Task directions:
Reproduce the text on nurses caring for their own relatives between "Specializes in Corrections, Cardiac, Hospice." and "Infusion therapy, Oncology.", inclusive.

Source text:
════════
Specializes in Corrections, Cardiac, Hospice.

I refused to take care of my FIL when he had bypass surgery. There are some things I just never need to see as a nurse:D

Specializes in ER, Infusion therapy, Oncology.

I take care of a lot of oncology patients and do their chemo. When my mother was diagnosed for the 2nd time with cancer she refused to take her chemo unless I gave it to her. I discussed it with the management at my hospital and they gave their blessings. It made the bond between my mother and myself even stronger and she felt more comfortable in a very difficult time for her. Don't ever say never. You never know what circumstances will arise.

Specializes in ED, ICU, Heme/Onc.
This has happened to me three times now. I have family that live in the same small town I work in. So when they are sick, a lot of them come to the hospital where I work. One time I was in charge of the care of my mother in law, and twice now I have been in charge of the care of my very sick baby cousin who has a multitude of health issues. Now its not that I don't want to take care of them or that I can't do my job, but I don't feel comfortable taking care of my own family.
════════
Records:
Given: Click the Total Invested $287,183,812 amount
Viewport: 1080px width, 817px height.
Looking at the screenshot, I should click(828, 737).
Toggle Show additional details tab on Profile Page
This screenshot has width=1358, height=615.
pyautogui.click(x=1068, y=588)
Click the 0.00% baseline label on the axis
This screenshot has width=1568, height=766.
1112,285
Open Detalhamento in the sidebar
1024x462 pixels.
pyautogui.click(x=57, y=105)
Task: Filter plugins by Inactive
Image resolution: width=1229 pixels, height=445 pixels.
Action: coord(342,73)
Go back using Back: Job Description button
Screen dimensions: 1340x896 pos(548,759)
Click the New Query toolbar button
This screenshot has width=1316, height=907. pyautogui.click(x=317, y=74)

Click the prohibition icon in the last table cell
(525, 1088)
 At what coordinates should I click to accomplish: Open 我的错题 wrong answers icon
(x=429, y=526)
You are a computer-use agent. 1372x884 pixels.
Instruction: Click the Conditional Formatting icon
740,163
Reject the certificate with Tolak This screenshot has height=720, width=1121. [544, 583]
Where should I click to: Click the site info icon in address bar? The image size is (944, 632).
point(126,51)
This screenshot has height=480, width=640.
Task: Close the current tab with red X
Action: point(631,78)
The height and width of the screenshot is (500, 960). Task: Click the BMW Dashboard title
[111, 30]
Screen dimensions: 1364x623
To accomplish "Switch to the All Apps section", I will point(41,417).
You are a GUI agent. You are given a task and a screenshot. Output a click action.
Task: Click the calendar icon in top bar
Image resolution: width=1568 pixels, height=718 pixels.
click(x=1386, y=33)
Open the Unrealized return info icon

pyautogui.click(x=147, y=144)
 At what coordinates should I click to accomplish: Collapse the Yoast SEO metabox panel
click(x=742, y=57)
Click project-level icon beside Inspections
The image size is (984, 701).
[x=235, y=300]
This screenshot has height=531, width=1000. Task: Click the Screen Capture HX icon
════════
Solved problem:
Specializes in Corrections, Cardiac, Hospice.

I refused to take care of my FIL when he had bypass surgery. There are some things I just never need to see as a nurse:D

Specializes in ER, Infusion therapy, Oncology.